> **Directions for this task**:
Reproduce the data word for word, starting from its first line and ending with the line that contains "at (50, 456).".

=== Section Start ===

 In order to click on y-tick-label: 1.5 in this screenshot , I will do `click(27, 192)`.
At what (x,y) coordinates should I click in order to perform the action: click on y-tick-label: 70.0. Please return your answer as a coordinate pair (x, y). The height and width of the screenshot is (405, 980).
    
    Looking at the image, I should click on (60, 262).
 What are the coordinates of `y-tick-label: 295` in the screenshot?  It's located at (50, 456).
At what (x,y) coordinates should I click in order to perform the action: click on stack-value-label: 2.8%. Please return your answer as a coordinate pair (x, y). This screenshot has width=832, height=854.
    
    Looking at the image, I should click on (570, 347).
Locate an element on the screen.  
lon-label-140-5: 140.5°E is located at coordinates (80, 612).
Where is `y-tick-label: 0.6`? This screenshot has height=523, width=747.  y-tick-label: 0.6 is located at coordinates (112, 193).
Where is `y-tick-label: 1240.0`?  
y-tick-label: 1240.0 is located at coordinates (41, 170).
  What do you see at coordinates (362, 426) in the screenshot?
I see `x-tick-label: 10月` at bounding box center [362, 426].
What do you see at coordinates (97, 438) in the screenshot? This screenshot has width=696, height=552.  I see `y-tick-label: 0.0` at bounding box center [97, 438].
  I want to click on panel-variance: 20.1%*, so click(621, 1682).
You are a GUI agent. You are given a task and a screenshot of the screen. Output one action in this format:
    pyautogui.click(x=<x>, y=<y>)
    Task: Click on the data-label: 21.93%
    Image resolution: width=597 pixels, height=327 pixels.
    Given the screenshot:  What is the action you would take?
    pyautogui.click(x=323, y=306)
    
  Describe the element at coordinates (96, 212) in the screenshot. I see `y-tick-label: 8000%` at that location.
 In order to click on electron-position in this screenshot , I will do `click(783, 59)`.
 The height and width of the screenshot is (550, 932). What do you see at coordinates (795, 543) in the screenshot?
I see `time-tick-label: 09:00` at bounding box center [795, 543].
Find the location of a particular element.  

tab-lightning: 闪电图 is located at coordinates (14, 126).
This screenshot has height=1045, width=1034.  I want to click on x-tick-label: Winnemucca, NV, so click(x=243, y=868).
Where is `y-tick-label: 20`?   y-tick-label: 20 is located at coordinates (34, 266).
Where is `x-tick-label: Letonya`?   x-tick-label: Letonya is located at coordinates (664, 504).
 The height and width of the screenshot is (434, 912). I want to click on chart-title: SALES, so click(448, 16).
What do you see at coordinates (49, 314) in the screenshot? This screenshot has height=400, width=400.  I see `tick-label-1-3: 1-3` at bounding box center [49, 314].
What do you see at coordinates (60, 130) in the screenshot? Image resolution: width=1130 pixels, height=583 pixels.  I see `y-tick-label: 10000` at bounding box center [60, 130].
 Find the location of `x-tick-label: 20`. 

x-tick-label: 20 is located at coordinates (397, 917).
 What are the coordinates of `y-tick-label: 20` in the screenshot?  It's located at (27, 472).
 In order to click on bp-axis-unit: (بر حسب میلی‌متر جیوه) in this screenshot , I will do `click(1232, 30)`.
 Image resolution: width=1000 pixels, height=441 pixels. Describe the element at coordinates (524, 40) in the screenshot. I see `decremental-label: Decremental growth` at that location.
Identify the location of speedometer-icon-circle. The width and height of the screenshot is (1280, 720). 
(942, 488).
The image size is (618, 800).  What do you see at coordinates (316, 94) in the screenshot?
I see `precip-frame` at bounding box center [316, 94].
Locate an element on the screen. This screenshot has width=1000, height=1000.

=== Section End ===

> **Problem solution**:
 In order to click on y-tick-label: 1.5 in this screenshot , I will do `click(27, 192)`.
At what (x,y) coordinates should I click in order to perform the action: click on y-tick-label: 70.0. Please return your answer as a coordinate pair (x, y). The height and width of the screenshot is (405, 980).
    
    Looking at the image, I should click on (60, 262).
 What are the coordinates of `y-tick-label: 295` in the screenshot?  It's located at (50, 456).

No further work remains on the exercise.